Ceramic tubes that could cut most emissions from gas-fired power stations and coal and oil-fired generators have been developed by researchers at Newcastle University.
The tubes are made from an advanced material known as LSCF, or Lanthanum Strontium Cobalt Ferric Oxide.
Originally developed for use as the cathode in fuel cells, LSCF works by controlling the combustion process, as it can filter oxygen out of air. By burning fuel in pure oxygen, it is possible to produce a stream of almost pure carbon dioxide after combustion, which can be reprocessed into useful chemicals rather than having to be captured and stored.
The work was carried out in collaboration with Imperial College London, and has been led by Prof Ian Metcalfe and Dr Alan Thursfield in the School of Chemical Engineering and Advanced Materials at Newcastle.
The tubes have been successfully tested in the laboratory as part of a recent EPSRC project and have created interest within the energy industry, according to the university. Further tests on their durability are now being carried out, and the researchers are in talks with some of the UK’s large power generators concerning future partnerships.
‘We are looking at the stablility of the tubes are and how they will react to impurities in the gas stage,’ said Metcalfe. ‘We need to discover how quickly they become unstable and so which impurities we will need to ensure are removed before combustion. All of this has an impact on the cost of using the technology.’
Conventional gas-fired power stations burn methane in air, producing a mixture of nitrogen and greenhouse gases such as carbon dioxide and nitrogen oxides, which are emitted into the atmosphere. Separating the gases is costly and uses energy. However, LSCF tubes would allow only oxygen from the air to reach the methane. The result would be the production of almost pure carbon dioxide and steam, the latter of which would be condensed out as water.
The LSCF tubes look like small, stiff, drinking straws and are permeable to oxygen ions — individual atoms carrying an electrical charge. Most importantly, LSCF is resistant to corrosion or decomposition at typical power station operating temperatures of about 800ºC.

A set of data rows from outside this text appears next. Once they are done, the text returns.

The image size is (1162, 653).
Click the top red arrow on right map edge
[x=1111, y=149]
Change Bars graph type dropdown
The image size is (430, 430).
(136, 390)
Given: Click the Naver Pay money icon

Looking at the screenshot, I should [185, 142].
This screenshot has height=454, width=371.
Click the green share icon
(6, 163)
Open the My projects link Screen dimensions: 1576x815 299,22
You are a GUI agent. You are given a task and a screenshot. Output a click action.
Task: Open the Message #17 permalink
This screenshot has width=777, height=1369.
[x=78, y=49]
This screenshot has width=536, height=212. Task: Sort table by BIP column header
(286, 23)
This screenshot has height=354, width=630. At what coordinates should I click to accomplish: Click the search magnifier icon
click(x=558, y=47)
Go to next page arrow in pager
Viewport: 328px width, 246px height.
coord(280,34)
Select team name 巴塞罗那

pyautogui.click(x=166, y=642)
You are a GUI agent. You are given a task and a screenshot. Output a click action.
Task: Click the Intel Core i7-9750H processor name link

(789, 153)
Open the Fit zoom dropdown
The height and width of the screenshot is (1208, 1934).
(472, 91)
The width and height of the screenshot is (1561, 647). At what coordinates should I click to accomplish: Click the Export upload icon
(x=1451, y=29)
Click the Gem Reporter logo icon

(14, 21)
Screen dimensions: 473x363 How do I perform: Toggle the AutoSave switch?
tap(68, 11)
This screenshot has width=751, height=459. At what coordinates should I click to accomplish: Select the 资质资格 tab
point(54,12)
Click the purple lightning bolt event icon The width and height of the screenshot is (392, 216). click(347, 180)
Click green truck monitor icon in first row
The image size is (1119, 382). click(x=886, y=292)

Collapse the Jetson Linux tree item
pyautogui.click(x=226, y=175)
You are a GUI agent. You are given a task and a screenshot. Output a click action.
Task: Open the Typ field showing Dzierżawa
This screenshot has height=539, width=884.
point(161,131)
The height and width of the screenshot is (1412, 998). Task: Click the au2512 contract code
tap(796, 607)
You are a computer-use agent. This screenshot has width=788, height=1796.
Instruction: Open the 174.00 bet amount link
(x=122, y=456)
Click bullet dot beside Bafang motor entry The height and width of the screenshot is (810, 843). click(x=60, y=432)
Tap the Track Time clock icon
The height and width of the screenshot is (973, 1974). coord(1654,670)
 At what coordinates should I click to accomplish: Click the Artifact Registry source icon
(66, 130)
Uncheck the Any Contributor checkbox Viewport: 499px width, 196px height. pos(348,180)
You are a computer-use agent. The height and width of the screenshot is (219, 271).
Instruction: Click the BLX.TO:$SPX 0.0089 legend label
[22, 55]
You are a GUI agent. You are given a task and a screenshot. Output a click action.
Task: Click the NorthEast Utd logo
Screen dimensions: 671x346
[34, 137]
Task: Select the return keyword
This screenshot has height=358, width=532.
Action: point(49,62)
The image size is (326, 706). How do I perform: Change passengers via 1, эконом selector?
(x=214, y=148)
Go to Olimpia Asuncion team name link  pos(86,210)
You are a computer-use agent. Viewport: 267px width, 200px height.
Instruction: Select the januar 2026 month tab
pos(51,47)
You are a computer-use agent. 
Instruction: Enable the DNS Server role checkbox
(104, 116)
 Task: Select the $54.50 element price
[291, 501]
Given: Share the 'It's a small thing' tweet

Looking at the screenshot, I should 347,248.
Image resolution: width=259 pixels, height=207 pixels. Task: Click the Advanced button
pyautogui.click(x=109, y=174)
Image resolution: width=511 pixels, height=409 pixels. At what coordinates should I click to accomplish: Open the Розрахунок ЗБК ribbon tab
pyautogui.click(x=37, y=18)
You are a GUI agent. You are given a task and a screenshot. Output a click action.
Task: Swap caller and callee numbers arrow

When air is blown around the outside of the tubes, oxygen passes through the wall of the tube to the inside, where it combusts with methane gas that is also being pumped through the tubes.
The oxygen-depleted air is then safe to return to the environment, while pure carbon dioxide can be collected from the inside of the tubes after combustion.
The pure carbon dioxide could be piped to a processing plant for conversion into chemicals such as methanol, a useful industrial fuel and solvent.
Alternatively, the flow of air and methane could be controlled so that only partial combustion took place. The resulting synthesis gas — a mixture of carbon monoxide and hydrogen — could then be converted into a variety of widely used hydrocarbon chemicals.
The team said it should be possible to assemble a power station combustion chamber from a large number of the tubes, with space between them for air to circulate.
They said that as well as gas-fuelled power generation, the technology could also be applied to coal and oil-fired power stations, provided that the solid and liquid fuels were first converted into gas. However, this would add to the cost and complexity of running a power station.
Despite its environmental benefits, the technology’s developers say its introduction will be hard to justify on an economic basis without changes to the current carbon credit system.
‘Most advanced technologies are not economically feasible as presently, the costs associated with emitting carbon are relatively low,’ said Metcalfe. ‘In order for the technology to be used, there would need to be the political will to raise the cost associated with carbon emissions.’